── GIVEN PASSAGE

Working in my garden at Heart’s Ease one day, I turned to greet an elderly lady. “Oh,” she said, her voice full of nostalgia, “this reminds me of my childhood in Nebraska.” I knew she must have some special memories to share. “Can you remember any special garden things you did as a child?” I asked.

She thought a moment then began a wonderful story: “We were poor and didn’t have lots of store-bought things. My favorite flower project was our summer playhouse—we didn’t have a regular playhouse, but one we planted every year.

“In early summer, my mother would wake us up with ‘Get up you sleepyheads, today’s the day!’ and we would get out of bed and pull on our clothes. We didn’t even want to eat breakfast, but she would make us sit down and take our time. It all just served to heighten the excitement. We couldn’t wait to get outside.

“Chores done, watering can and stick in tow, we would head outside and take time choosing the best, flattest, sunniest spot in our garden. Then the work would begin.

────
── PROVIDED MATERIAL

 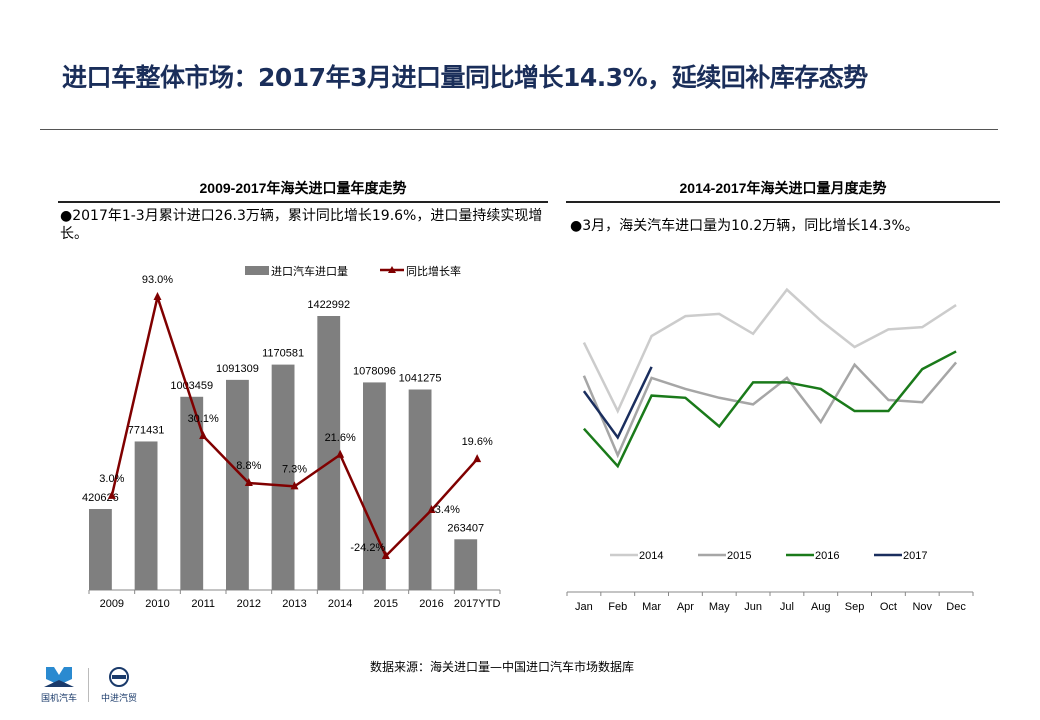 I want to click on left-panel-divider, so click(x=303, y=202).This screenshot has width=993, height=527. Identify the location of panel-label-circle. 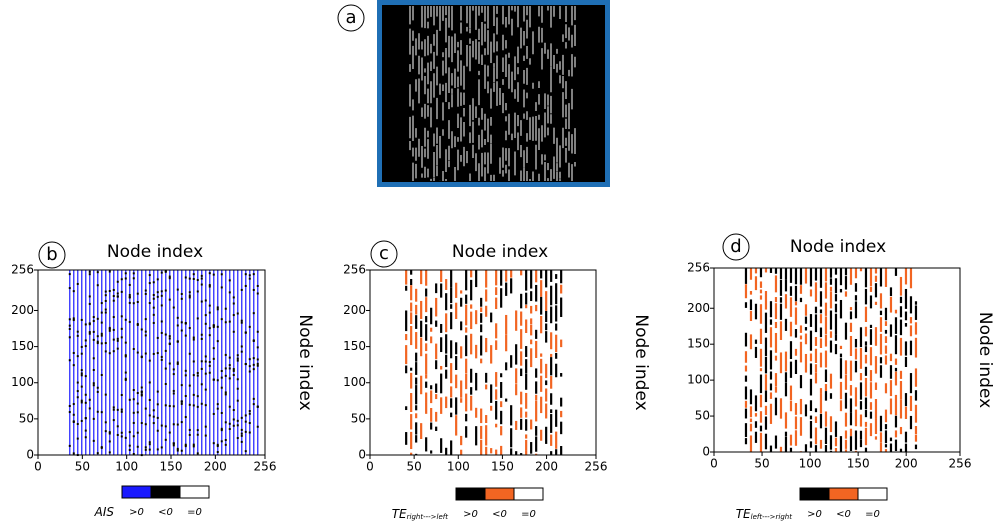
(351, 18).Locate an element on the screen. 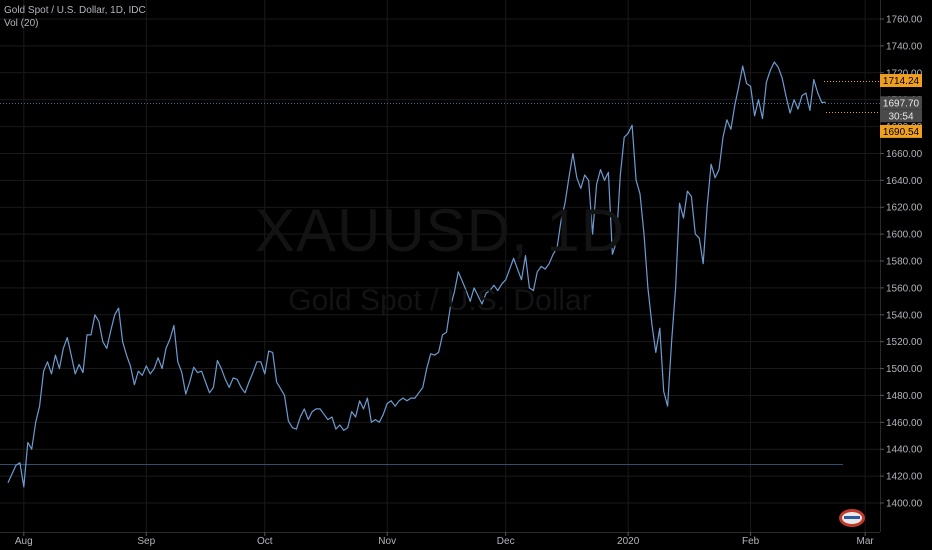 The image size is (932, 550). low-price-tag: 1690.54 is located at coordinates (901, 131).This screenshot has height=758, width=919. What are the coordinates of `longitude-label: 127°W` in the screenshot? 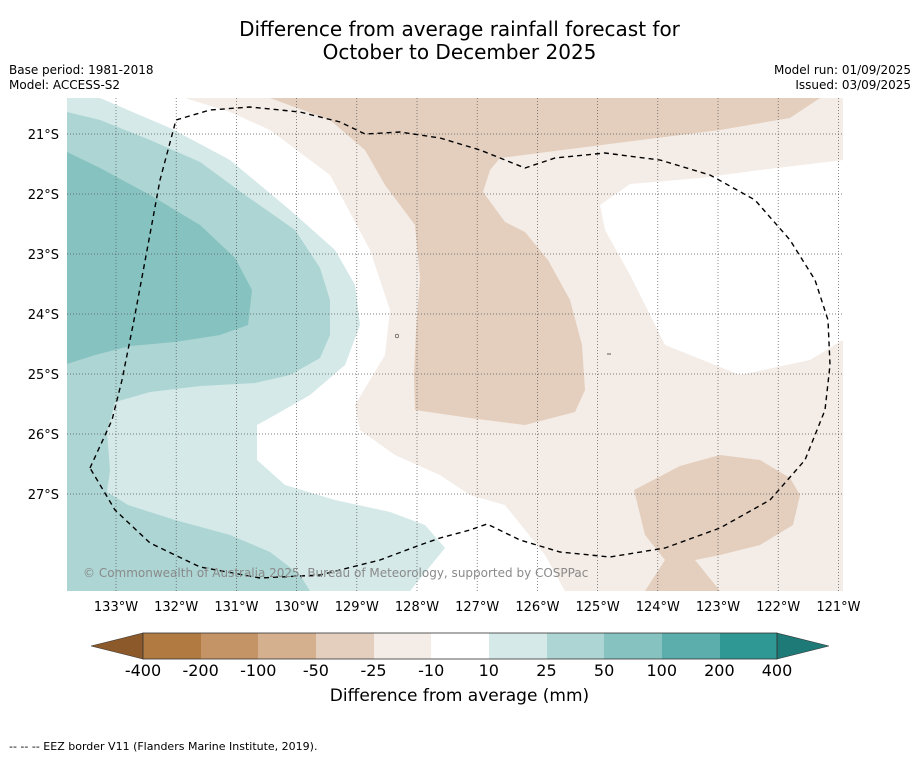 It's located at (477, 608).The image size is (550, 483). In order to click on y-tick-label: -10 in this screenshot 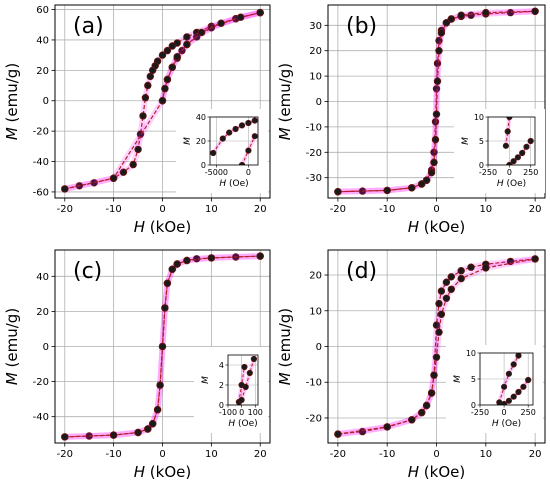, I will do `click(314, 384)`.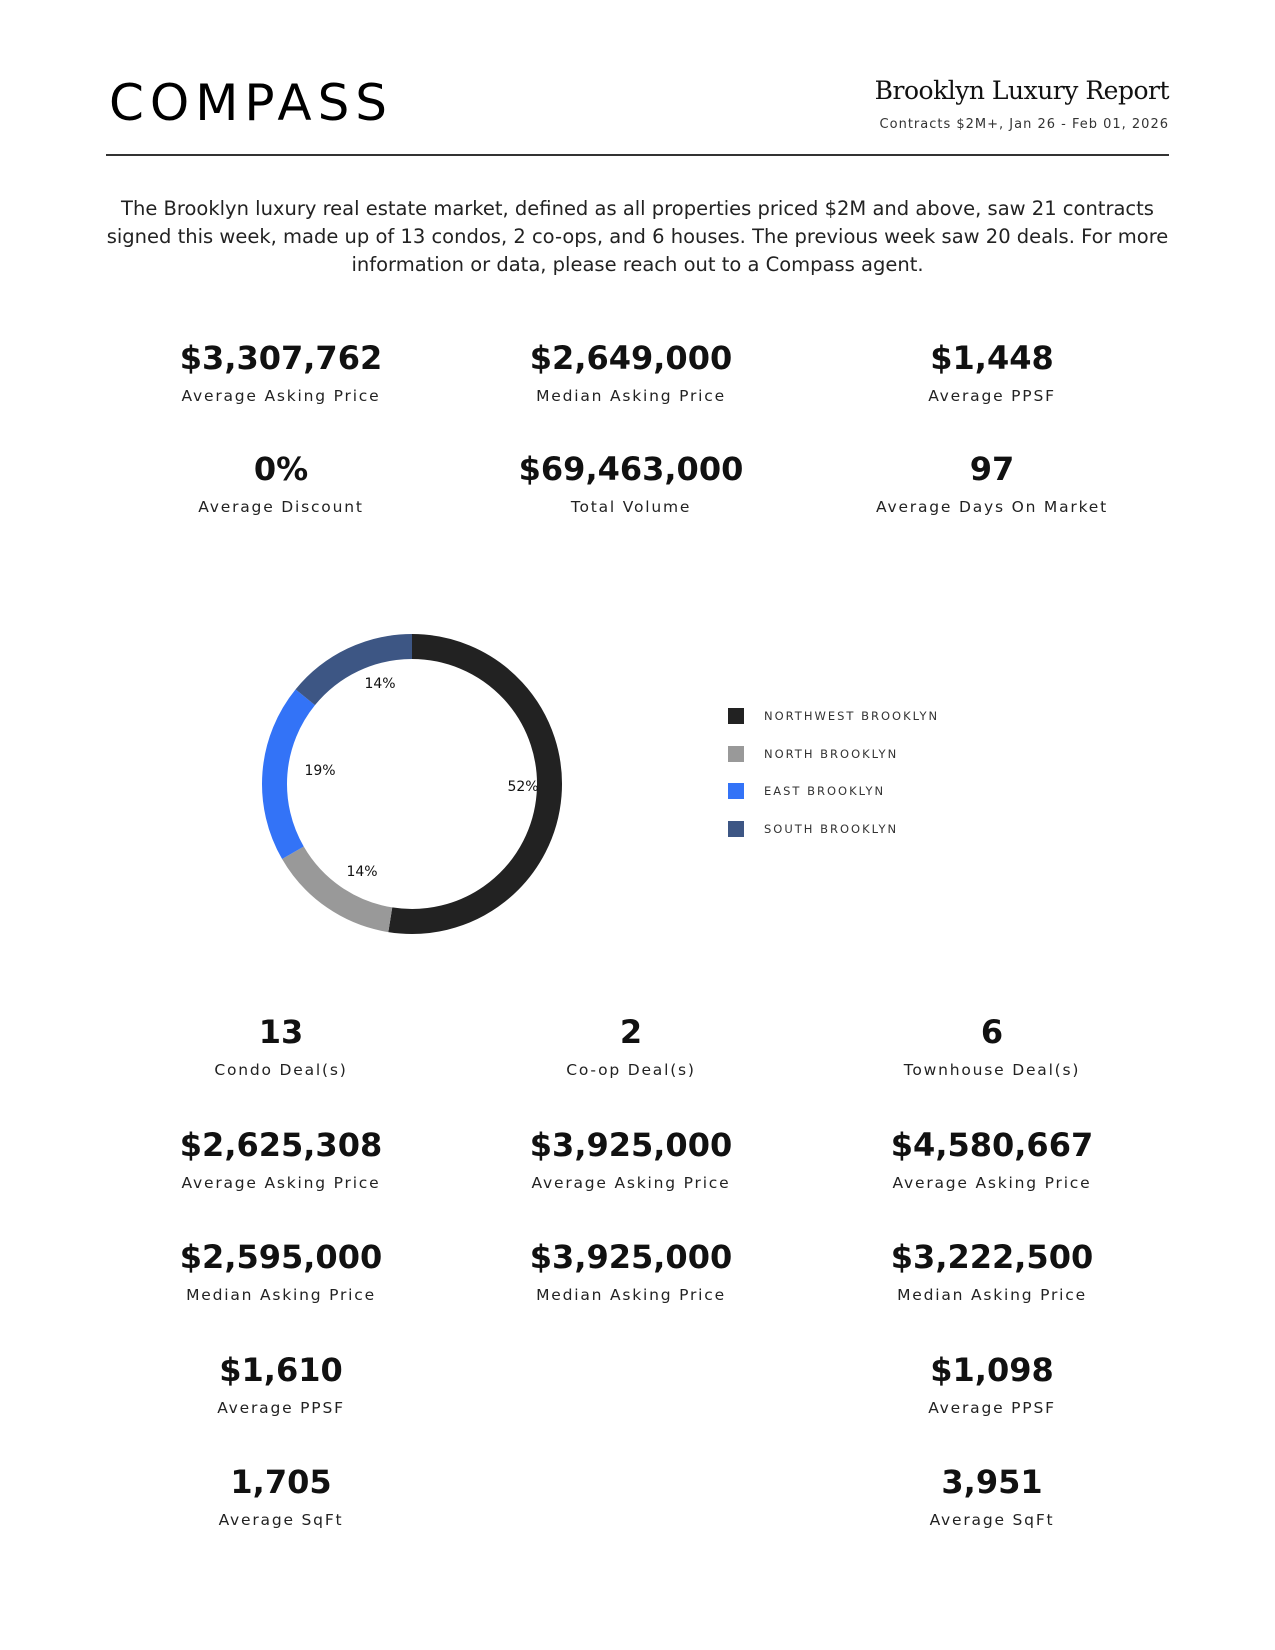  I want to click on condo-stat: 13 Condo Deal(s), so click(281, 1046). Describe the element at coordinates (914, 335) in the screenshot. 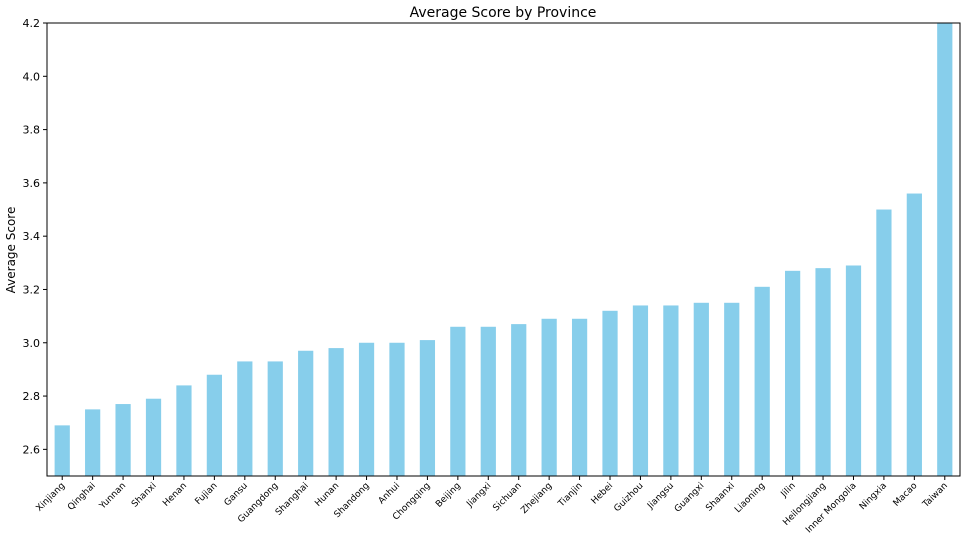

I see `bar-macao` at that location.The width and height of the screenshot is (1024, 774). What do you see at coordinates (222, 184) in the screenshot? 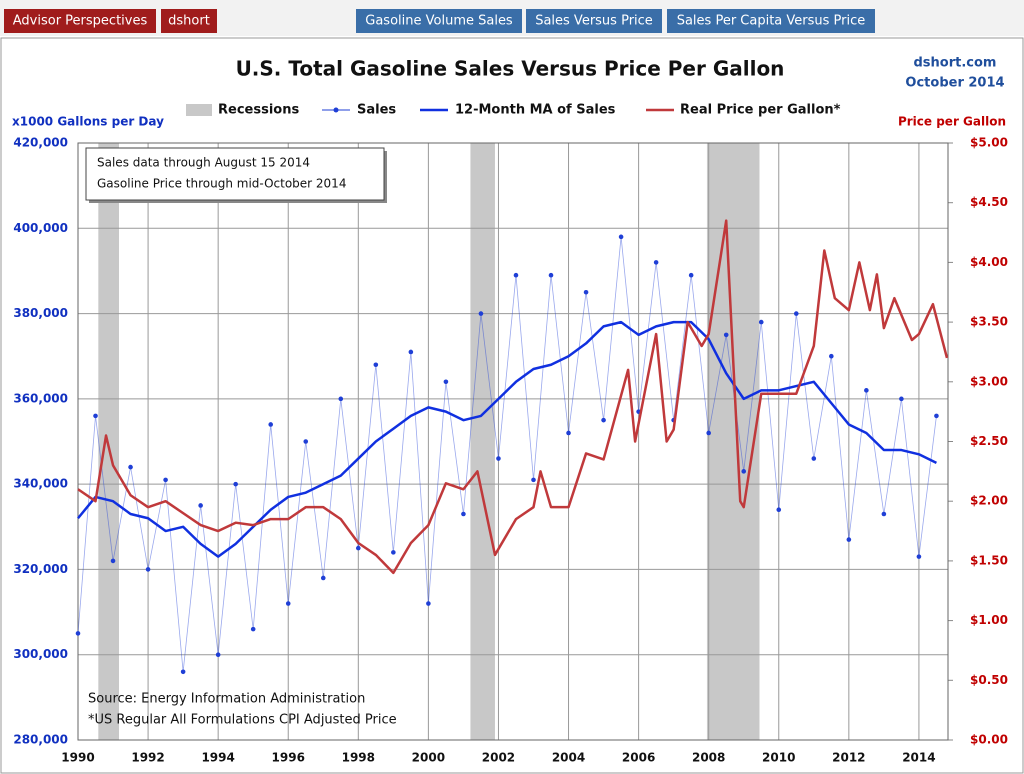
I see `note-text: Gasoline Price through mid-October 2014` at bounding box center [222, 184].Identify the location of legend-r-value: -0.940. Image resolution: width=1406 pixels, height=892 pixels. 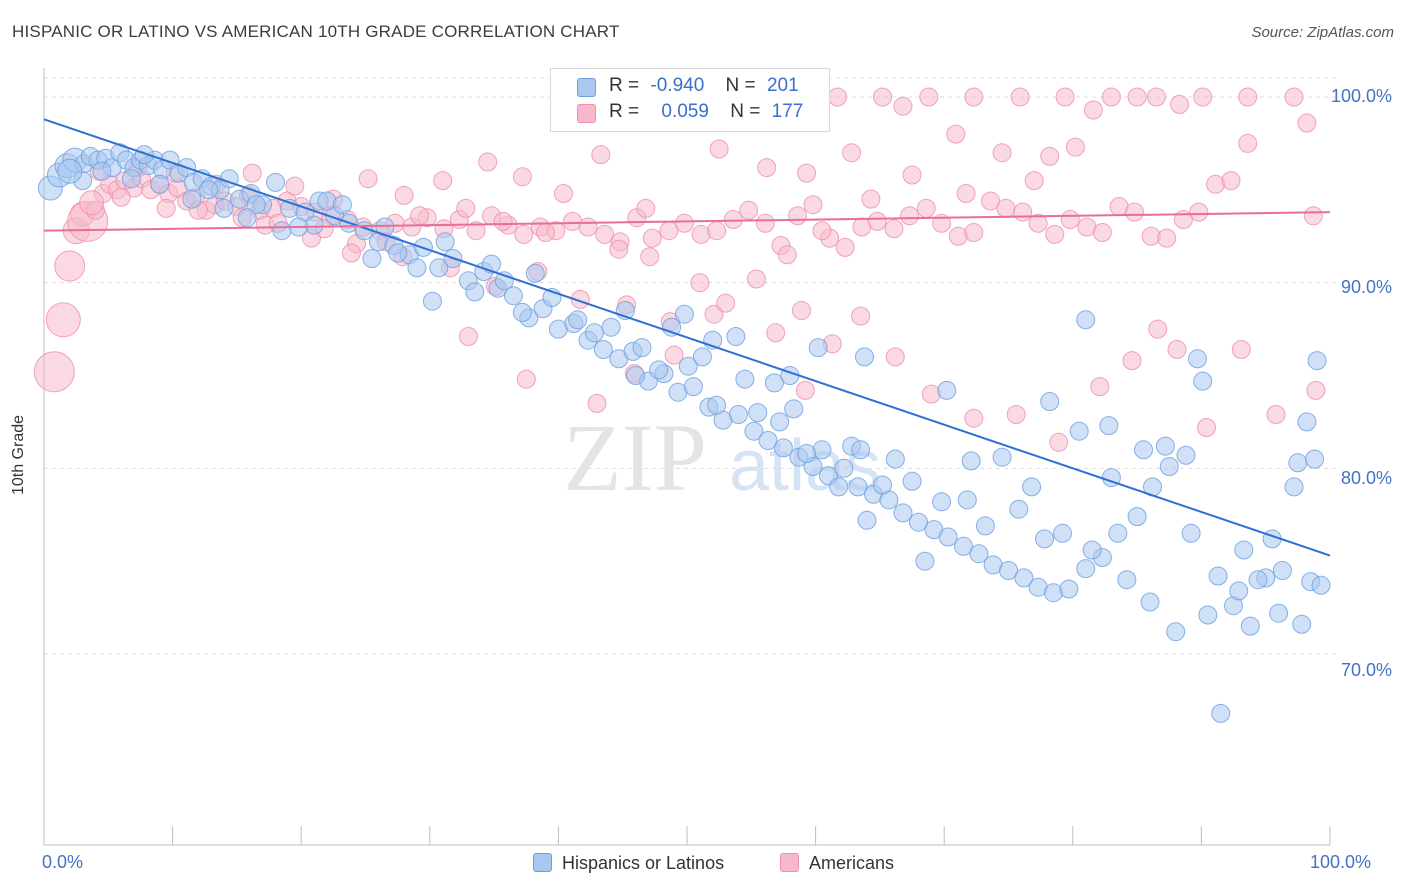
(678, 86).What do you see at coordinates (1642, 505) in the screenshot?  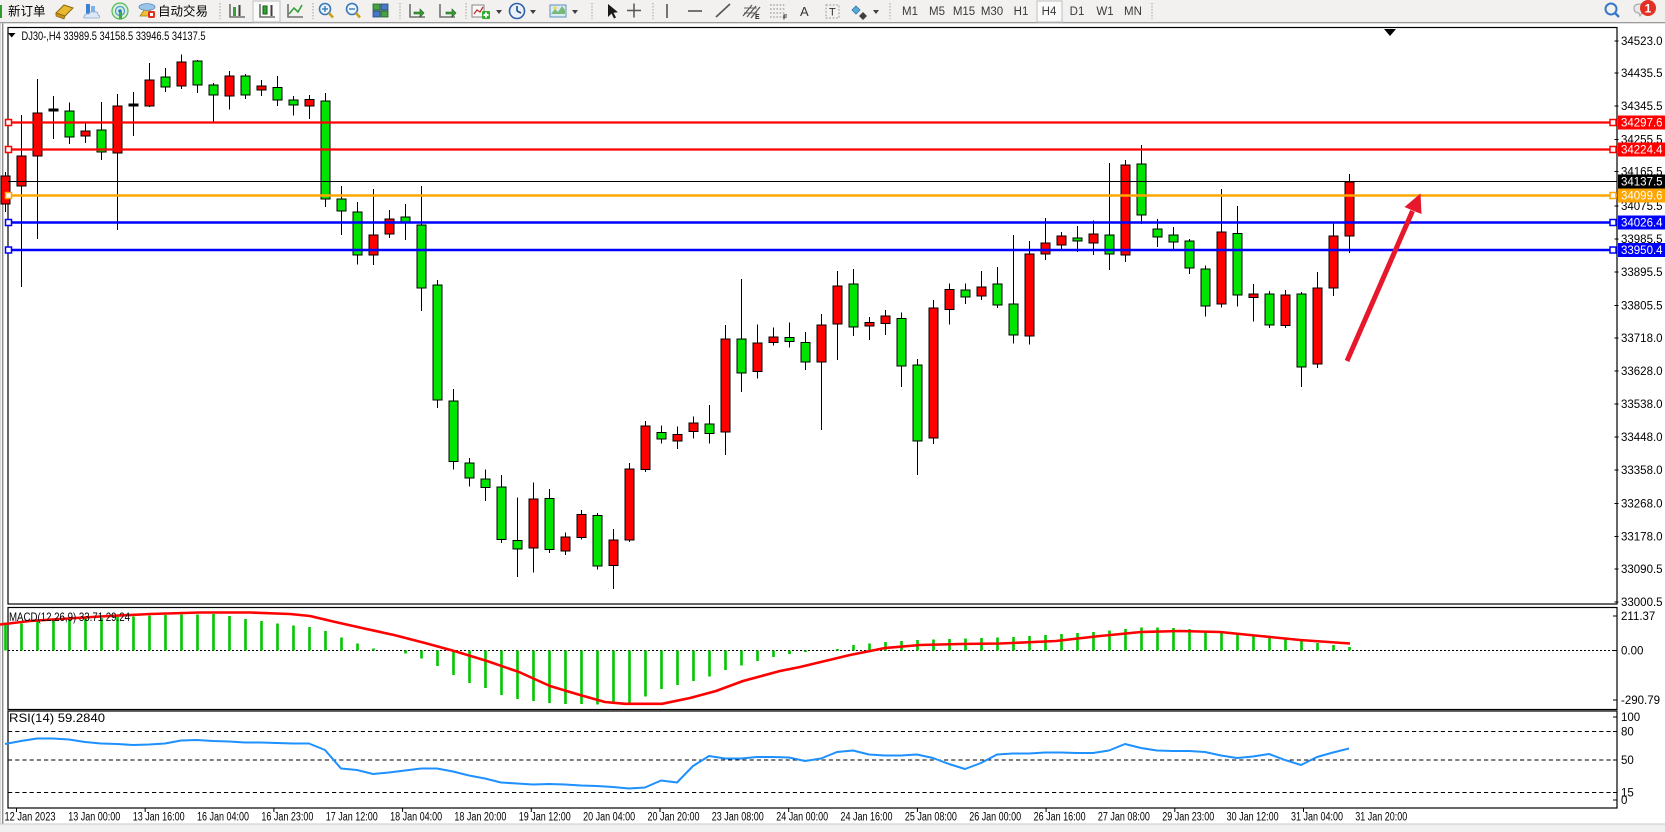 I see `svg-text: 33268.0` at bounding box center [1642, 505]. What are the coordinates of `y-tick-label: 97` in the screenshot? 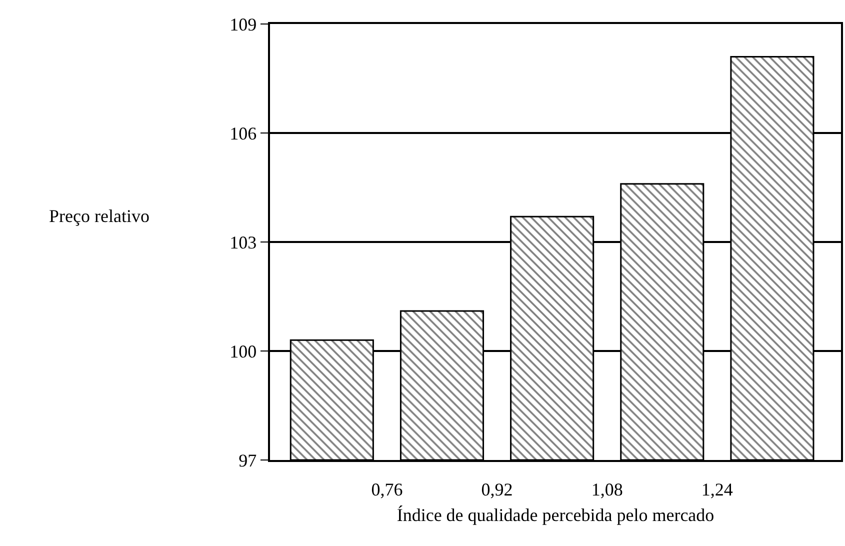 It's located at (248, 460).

────

PROBLEM 1
Can you repeat the stretch from "Working in my" through "to get outside." in the Nebraska garden story?
PROBLEM 2
Could you write the next part of the Nebraska garden story, picking up after its last sentence?

RESPONSE 1
Working in my garden at Heart’s Ease one day, I turned to greet an elderly lady. “Oh,” she said, her voice full of nostalgia, “this reminds me of my childhood in Nebraska.” I knew she must have some special memories to share. “Can you remember any special garden things you did as a child?” I asked.

She thought a moment then began a wonderful story: “We were poor and didn’t have lots of store-bought things. My favorite flower project was our summer playhouse—we didn’t have a regular playhouse, but one we planted every year.

“In early summer, my mother would wake us up with ‘Get up you sleepyheads, today’s the day!’ and we would get out of bed and pull on our clothes. We didn’t even want to eat breakfast, but she would make us sit down and take our time. It all just served to heighten the excitement. We couldn’t wait to get outside.

RESPONSE 2
“Mother would use the stick to trace out a large rectangle, usually about 6 by 9 feet, leaving a small opening for a doorway. She would drag the stick along the ground and gouge out a trench a couple of inches deep. My little sister and brother would trail behind and drop in seeds. John would drop in a big, fat sunflower seed; daintily, my sister would tuck in a ‘Heavenly Blue’ morning glory seed. I would trudge along behind them lugging the huge tin watering can. I’d use my foot to knock the earth back over the seeds and then I’d give them a small drink of water.

I love the sweet, sequestered place,

The gracious roof of gold and green,

Where arching branches interlace

With glimpses of the sky between.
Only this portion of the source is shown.